RTI Compression for Mobile Devices

Christopher Schuster, Bipeng Zhang, Rajan Vaish, Paulo Gomes, Jacob Thomas, James Davis

Proceedings of the Sixth International Conference on Information Technology and Multimedia at UNITEN (ICIMu 2014). November 2014. Kuala Lumpur, Malaysia.

Currently, Reflectance Transformation Imaging (RTI) technology is restricted to desktop and high performance computing devices. In recent years, mobile devices and tablets have become ubiquitous due to their increased performance. However, the size of RTI files (≈100 MB) limits the range of portable devices capable of displaying RTI files. In this paper, we explore different compression techniques, and develop an RTI viewer prototype for both Android and iOS devices. Experiments with JPEG, JPEG2000, lossless compression show the resulting error for compression ratios of 30:1 is comparable to the error of traditional two-dimensional images. For higher compression rates, we present a novel αβ-JPEG algorithm which compresses color and reflectance information individually.

Reification of Execution State in JavaScript: Implementing the Lively Debugger

Christopher Schuster

Master thesis. University of Potsdam. April 2012. Potsdam, Germany.

As web pages evolve to complex software applications, the web authoring tools must evolve as well. The Lively system integrates development and deployment of applications into a collaborative, self-sustaining environment on the web. However, the JavaScript debugging tools in Lively are still incomplete due to the lack of a cross-browser debugging API that allows access to the runtime execution state without relying on plugins.

We achieved execution state reification by interpreting JavaScript on top of the underlying JavaScript VM. This does not affect the runtime performance of Lively because the interpreter is only used for code that explicitly requires access to the execution state.

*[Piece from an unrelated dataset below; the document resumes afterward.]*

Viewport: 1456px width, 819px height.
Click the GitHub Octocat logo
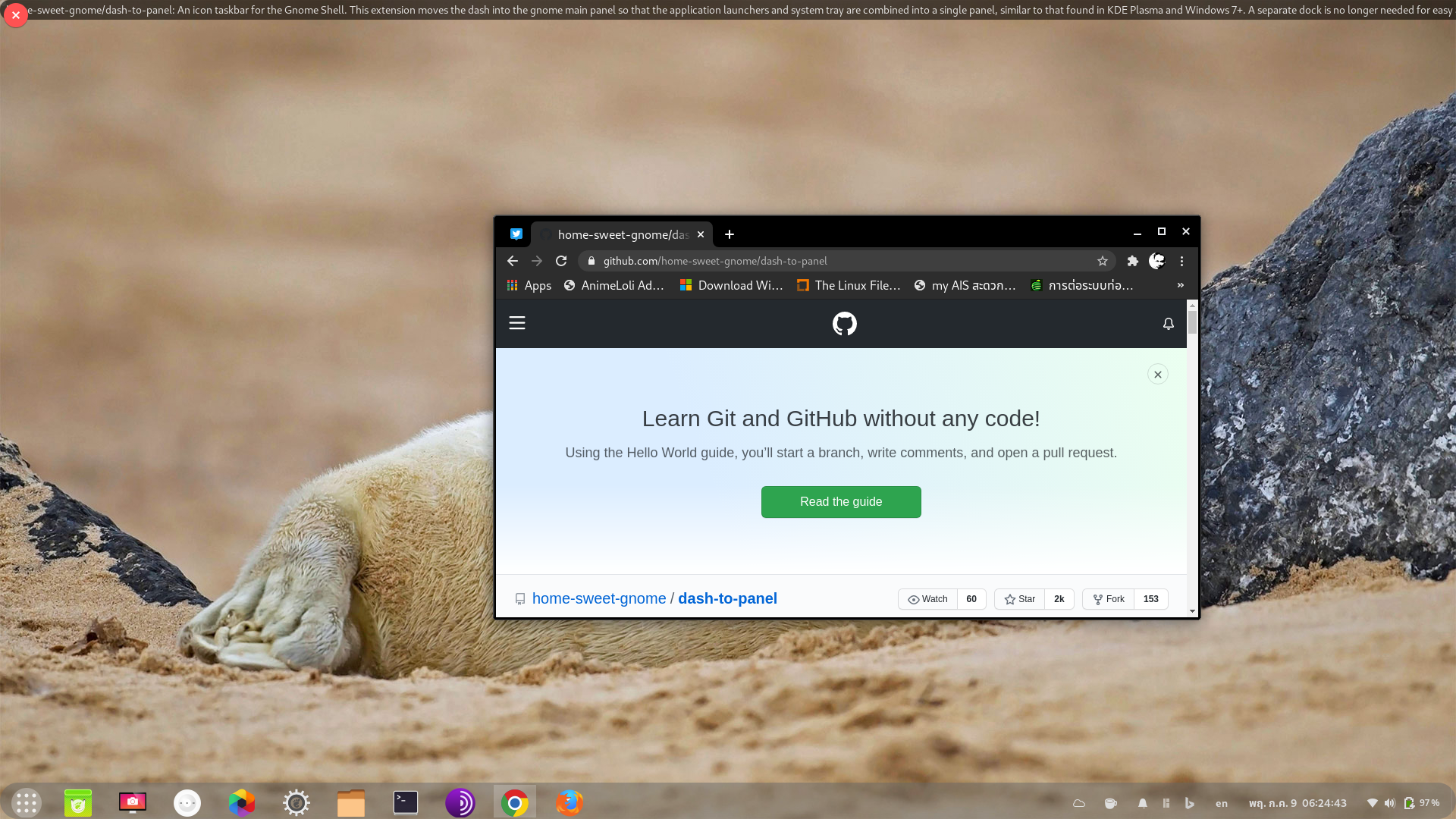844,324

Seamless transitions between natively executed and interpreted code enable on-demand debugging with breakpoints and stepping.

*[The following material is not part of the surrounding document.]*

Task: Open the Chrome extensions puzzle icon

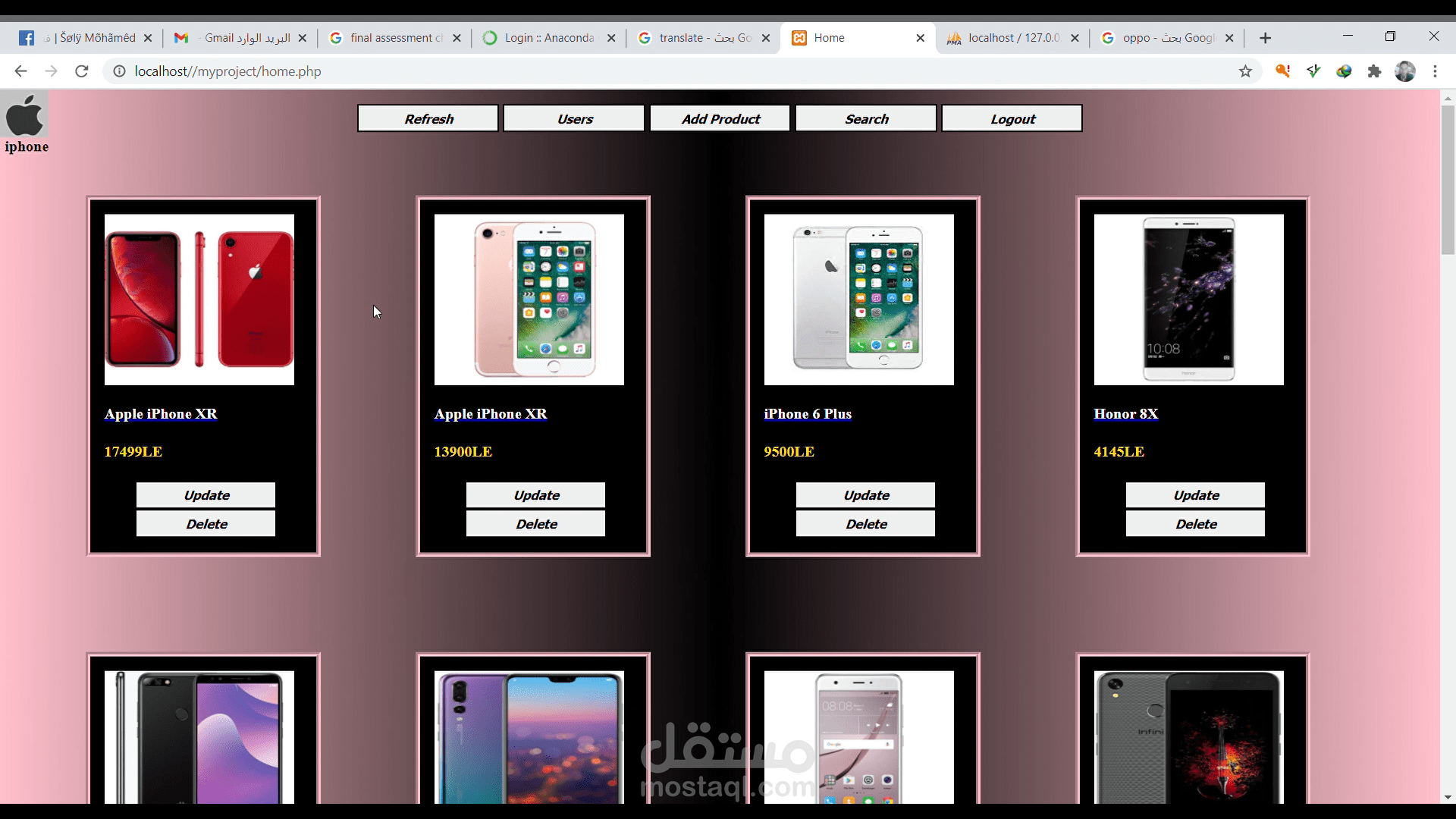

The implementation of this approach showed that closures and other JavaScript features like dynamic evaluation cause problems when both modes of execution work together. These problems were solved for Lively by restricting these language features but a general purpose cross-browser debugger is topic of future work.

Context-oriented Programming for Mobile Devices: JCop on Android

Christopher Schuster, Malte Appeltauer, Robert Hirschfeld

Proceedings of the Workshop on Context-oriented Programming (COP '11). July 2011. Lancaster, UK.

The behavior of mobile applications is particularly affected by their execution context, such as location and state a the mobile device. Among other approaches, context-oriented programming can help to achieve context-dependent behavior without sacrificing modularity or adhering to a certain framework or library by enabling fine-grained adaptation of default behavior per control-flow.

However, context information relevant for mobile applications is mostly defined by external events and sensor data rather than by code and control flow. To accommodate this, the JCop language provides a more declarative approach by pointcut-like adaptation rules.

In this paper, we explain how we applied JCop to the development of Android applications for which we extended the language semantics for static contexts and modified the compiler. Additionally, we outline the successful implementation of a simple, proof-of-concept mobile application using our approach and report on promising early evaluation results.